Blake Edwards movies: Best known for slapstick fare, but at his best handling polished comedies and dramas

Ramon Novarro Beyond Paradise

The Pink Panther and its sequels[1] are the movies most closely associated with screenwriter-director-producer Blake Edwards, whose film and television career spanned more than half a century.[2] But unless you’re a fan of Keystone Kops-style slapstick, they’re the filmmaker’s least interesting efforts.

In fact, Edwards (born William Blake Crump in Tulsa, Oklahoma, on July 26, 1922) was at his best (co-)writing and/or directing polished comedies (e.g., Operation Petticoat, Victor Victoria) and, less frequently, dramas (Days of Wine and Roses, the romantic comedy-drama Breakfast at Tiffany’s).

The article below and follow-up posts offer a brief look at some of Blake Edwards’ non-Pink Panther comedies, with particular emphasis on those on which he collaborated with wife Julie Andrews.

‘Operation Petticoat’: Non-‘Pink Panther’ blockbuster

Blake Edwards’ first directing job was on the 1953 episode “Knockout” of the television anthology series Four Star Playhouse; 1949 Best Actor Oscar winner Broderick Crawford (All the King’s Men) starred as a boxing promoter.[3] Two years later, Edwards made his directorial big-screen debut with the minor Frankie Laine musical-comedy Bring Your Smile Along.
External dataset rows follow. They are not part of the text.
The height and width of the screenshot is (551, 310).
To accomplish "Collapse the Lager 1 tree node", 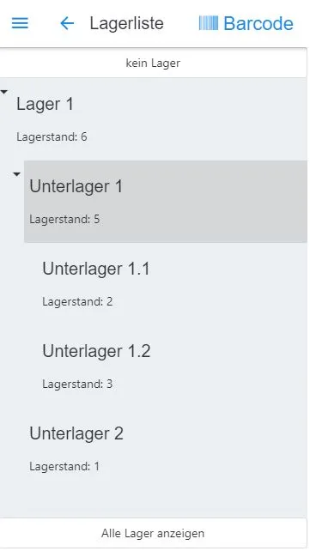I will click(4, 92).
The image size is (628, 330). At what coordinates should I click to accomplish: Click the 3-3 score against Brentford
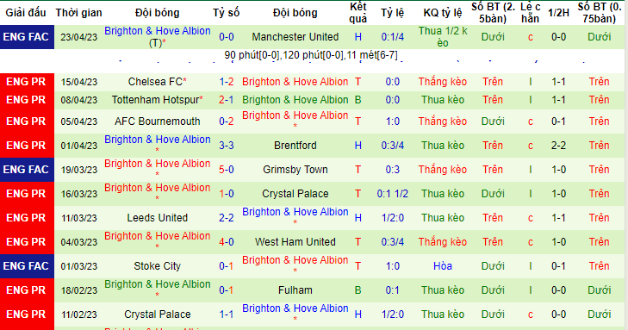coord(227,146)

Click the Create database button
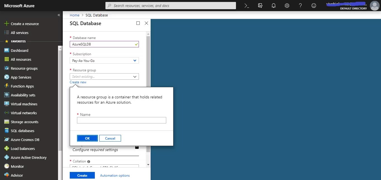click(82, 175)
Following two highly successful Pink Panther movies, by the mid-1960s Edwards’ comedies had become generally known for their broad, unsubtle humor. Yet on occasion he did display a more restrained touch.

Relatively early in his filmmaking career, that finer comic flair is in evidence in the entertaining, even if a tad overlong, Operation Petticoat (1959).

The movie that turned Edwards into a box office darling, this World War II-set comedy-adventure starred Cary Grant and Tony Curtis – both in top form – as two navy officers hosting a group of female army nurses (among them the recently deceased Dina Merrill) aboard a decrepit pink submarine sailing from the Philippines to Australia.

Released in December, Operation Petticoat ultimately netted Universal $9.3 million in the domestic market – thus becoming Cary Grant’s top moneymaker (not adjusted for inflation) and one of the studio’s biggest hits ever.[4]

‘The Great Race’: Overelaborate homage to silent film comedies

At the other end of the scale, Blake Edwards’ heavier comic hand is in evidence in another of his comedy-adventure blockbusters, The Great Race (1965), a great-looking but overblown attempt to:

a) outdo Stanley Kramer’s 1963 all-star comedy hit It’s a Mad Mad Mad Mad World.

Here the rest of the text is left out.